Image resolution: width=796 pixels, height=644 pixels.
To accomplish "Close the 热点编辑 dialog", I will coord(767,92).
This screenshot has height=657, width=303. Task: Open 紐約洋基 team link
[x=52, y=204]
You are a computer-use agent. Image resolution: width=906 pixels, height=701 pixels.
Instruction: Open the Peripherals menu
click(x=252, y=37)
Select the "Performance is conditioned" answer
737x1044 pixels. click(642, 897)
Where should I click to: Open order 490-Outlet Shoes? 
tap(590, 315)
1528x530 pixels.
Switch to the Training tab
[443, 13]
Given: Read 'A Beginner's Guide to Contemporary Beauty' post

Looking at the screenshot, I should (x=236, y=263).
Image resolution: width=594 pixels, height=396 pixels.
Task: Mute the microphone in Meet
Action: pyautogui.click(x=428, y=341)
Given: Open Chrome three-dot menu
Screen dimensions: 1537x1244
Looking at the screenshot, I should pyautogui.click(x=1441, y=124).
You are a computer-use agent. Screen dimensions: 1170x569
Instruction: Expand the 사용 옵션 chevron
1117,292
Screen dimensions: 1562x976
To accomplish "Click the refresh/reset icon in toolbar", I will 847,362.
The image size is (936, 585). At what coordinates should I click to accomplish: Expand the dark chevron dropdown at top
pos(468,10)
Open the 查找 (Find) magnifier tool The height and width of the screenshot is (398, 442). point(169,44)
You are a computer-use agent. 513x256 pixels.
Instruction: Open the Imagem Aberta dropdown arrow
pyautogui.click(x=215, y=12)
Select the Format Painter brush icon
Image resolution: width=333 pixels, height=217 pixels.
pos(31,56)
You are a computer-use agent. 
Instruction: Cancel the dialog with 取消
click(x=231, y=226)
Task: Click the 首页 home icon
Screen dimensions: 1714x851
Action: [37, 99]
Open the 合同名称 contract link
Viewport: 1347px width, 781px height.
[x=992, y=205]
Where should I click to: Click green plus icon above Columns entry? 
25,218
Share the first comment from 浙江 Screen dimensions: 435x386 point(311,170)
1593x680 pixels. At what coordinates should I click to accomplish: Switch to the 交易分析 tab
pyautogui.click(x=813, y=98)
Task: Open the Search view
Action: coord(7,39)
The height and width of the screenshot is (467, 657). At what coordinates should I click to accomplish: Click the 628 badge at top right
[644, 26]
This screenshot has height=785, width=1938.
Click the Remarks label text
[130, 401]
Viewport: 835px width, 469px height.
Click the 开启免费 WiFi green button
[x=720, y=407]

- _Problem details_
Can you copy out the records word for word, starting with the line containing "You are a computer-use agent. Image" and going on through the line containing "Action: coord(7,39)"?

- _Full solution_
You are a computer-use agent. Image resolution: width=906 pixels, height=701 pixels.
Instruction: Open the Peripherals menu
click(x=252, y=37)
Select the "Performance is conditioned" answer
737x1044 pixels. click(642, 897)
Where should I click to: Open order 490-Outlet Shoes? 
tap(590, 315)
1528x530 pixels.
Switch to the Training tab
[443, 13]
Given: Read 'A Beginner's Guide to Contemporary Beauty' post

Looking at the screenshot, I should (x=236, y=263).
Image resolution: width=594 pixels, height=396 pixels.
Task: Mute the microphone in Meet
Action: pyautogui.click(x=428, y=341)
Given: Open Chrome three-dot menu
Screen dimensions: 1537x1244
Looking at the screenshot, I should pyautogui.click(x=1441, y=124).
You are a computer-use agent. Screen dimensions: 1170x569
Instruction: Expand the 사용 옵션 chevron
1117,292
Screen dimensions: 1562x976
To accomplish "Click the refresh/reset icon in toolbar", I will 847,362.
The image size is (936, 585). At what coordinates should I click to accomplish: Expand the dark chevron dropdown at top
pos(468,10)
Open the 查找 (Find) magnifier tool The height and width of the screenshot is (398, 442). point(169,44)
You are a computer-use agent. 513x256 pixels.
Instruction: Open the Imagem Aberta dropdown arrow
pyautogui.click(x=215, y=12)
Select the Format Painter brush icon
Image resolution: width=333 pixels, height=217 pixels.
pos(31,56)
You are a computer-use agent. 
Instruction: Cancel the dialog with 取消
click(x=231, y=226)
Task: Click the 首页 home icon
Screen dimensions: 1714x851
Action: [37, 99]
Open the 合同名称 contract link
Viewport: 1347px width, 781px height.
[x=992, y=205]
Where should I click to: Click green plus icon above Columns entry? 
25,218
Share the first comment from 浙江 Screen dimensions: 435x386 point(311,170)
1593x680 pixels. At what coordinates should I click to accomplish: Switch to the 交易分析 tab
pyautogui.click(x=813, y=98)
Task: Open the Search view
Action: coord(7,39)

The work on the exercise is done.